Rapper im Interview

Curse: "Ich habe jetzt eine andere Perspektive auf das Hamsterrad"

15.07.2016 - Rameza Bhatti

Er ist Rapper, Radiomoderator und systematischer Coach. Genauso vielfältig wie seine Karrierelaufbahn, zeigt er sich auch in seiner Musik. 20 Jahre im Musikgeschäft hat Michael Kurth, auch bekannt unter seinem Künstlernamen Curse, schon hinter sich. Gemeinsam mit DAS MILIEU schaut Curse auf sein facettenreiches Leben zurück.

DAS MILIEU: Der Künstlername Curse bedeutet auf Englisch: „Fluch“. Steckt eine tiefere Bedeutung hinter diesem Pseudonym, außer dass sich dein Nachname Kurth auf Englisch wie Curse anhört?

Curse: Als wir 14 oder 15 Jahre alt waren, haben wir in meiner Heimatstadt Minden, die erste Hip Hop Jam organisiert, wo ich auch aufgetreten bin. Vorher hieß ich Little Mic. Ich habe mir überlegt, was sich gut anhört, weil man auf der Bühne angekündigt wird und dann gehen die Lichter aus. Da kam mir die Idee, dass sich Curse mystisch anhört.

DAS MILIEU: Wie hat sich deine Sichtweise auf den Hip Hop in den vielen Jahren im Musikgeschäft geändert?

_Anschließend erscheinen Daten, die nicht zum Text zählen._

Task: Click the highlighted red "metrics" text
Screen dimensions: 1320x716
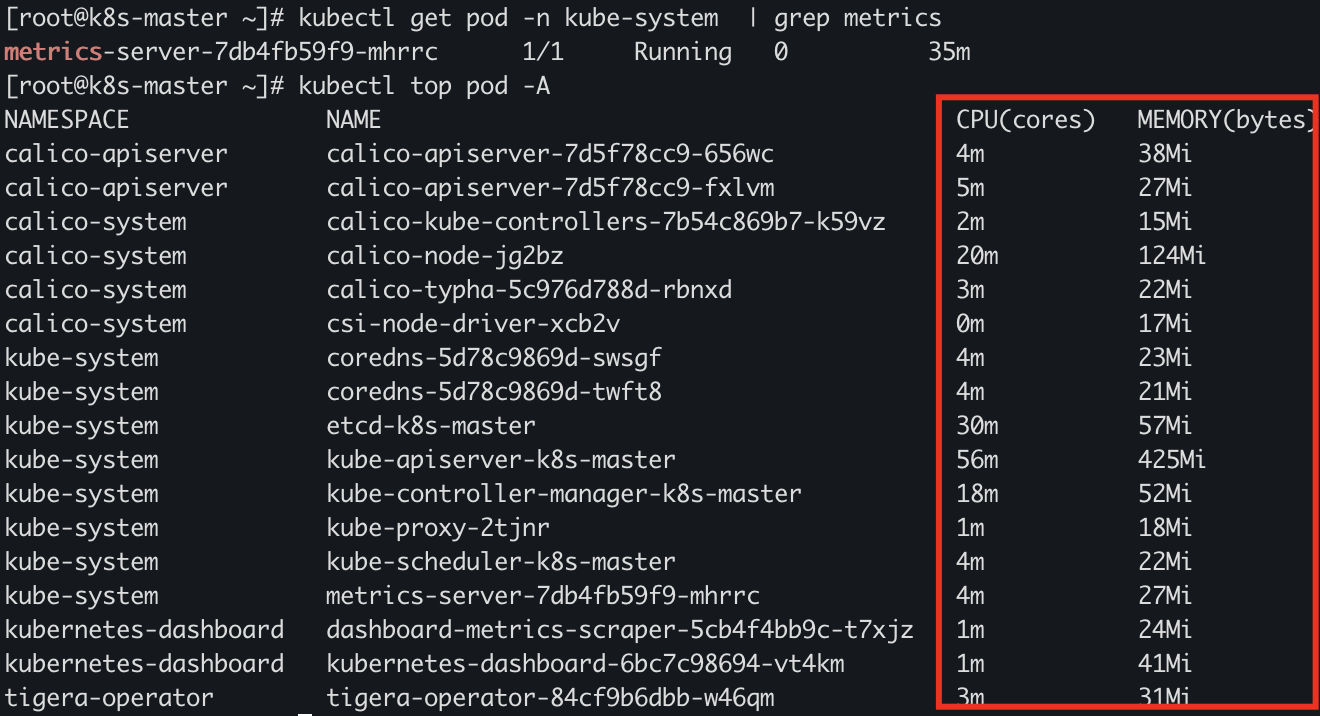Action: pos(53,52)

Curse: Wow, das ist so eine Überfrage. Früher in Interviews habe ich die Frage kategorisch nicht beantwortet, weil ich immer gedacht habe, das ist eine Frage, über die man einen ganzen Abend diskutieren könnte. Für mich persönlich: Die Sicht auf Hip Hop als Kultur hat sich nicht verändert. Nach wie vor bin ich davon begeistert. Damals habe ich gesagt, sie kann die Welt verändern. JetztH habe ich es gesehen und weiß, sie hat die Welt verändert. Und sie tut es immer noch. Ich glaube da ist etwas sehr sehr Großes entstanden und es ist wunderschön daran teilzuhaben. Früher waren die einzelnen Elemente im Hip Hop, so etwas wie Breakdance, Rap-Musik und so weiter, eine Einheit. Heute gibt es da eine Trennung. Das ändert für mich aber nicht, dass ich mich für Hip Hop als Kultur begeistere.

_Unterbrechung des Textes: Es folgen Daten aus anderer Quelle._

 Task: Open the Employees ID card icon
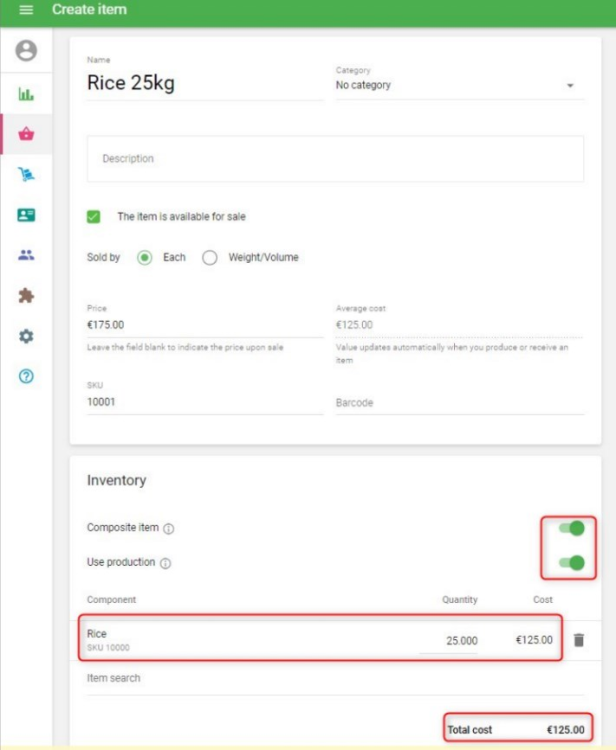click(x=26, y=215)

DAS MILIEU: „Die Art, in der die ‚Karriere‘ von ‚Curse‘ sich eingependelt hat, hat am Ende nicht mehr dem entsprochen, was ich will, was ich fühle und was gut ist.“ – Das steht in deiner Rücktrittserklärung von 2010. Bist du noch derselbe Hamster, der aber nicht mehr ins alte Hamsterrad steigt oder bist du jetzt ein klügerer Hamster, der weiß, wie er das alte Rad des Musikgeschäfts für sich nutzt?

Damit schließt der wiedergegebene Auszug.